Not that long ago, when my dear brother was announcing my ascension into the rarefied air of corporate executives, somebody commented that he or she would appreciate some perspective on the sales profession. Our commenter said, “I just don’t know if I’d do a good job at sales or like sales.”
I have been in sales in one form or another since I was 13 years old. In a tale that I’m pretty sure has been told here or somewhere else, Jack and I ran a mail order BMX shop out of our mother’s home for much, much longer than anybody had a right to—especially when those two someones are 19 and 13, respectively. It’s one of those things that made a lot of sense at the time, but seems downright impossible now that it actually happened.

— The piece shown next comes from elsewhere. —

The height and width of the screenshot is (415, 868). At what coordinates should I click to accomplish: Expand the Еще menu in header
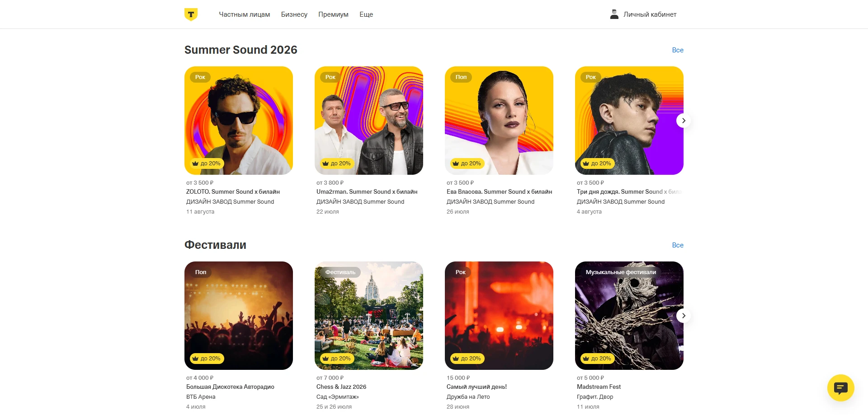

Our mom would answer our home phone with the name of our shop when I was in school, write down whatever somebody requested, and then she would send a page to my Motorola Gold Flex with the details of the order. I would come home and then call the various distributor networks and place the order. Somehow, none of our customers thought this was weird. And we actually even made a little money!
Unfortunately, we had made an arrangement with a local bike shop to share some of the financial burden, and the owner was an unscrupulous Brooklynite who had somehow made it to Hilliard, Ohio. I don’t remember exactly all of what happened, but the long and the short of it was that our partnership was discontinued, and thus, so was our mail order shop.
That small taste of money and the thrill of the hunt led me to working at a musical instrument store after school in high school, and then another one when I was in college. I’ve been in some form of a sales role ever since, whether it was in front line sales, sales management, sales coaching and training, sales leadership, leading a national sales force, and now, as the VP of Sales for the largest privately held media company in the world.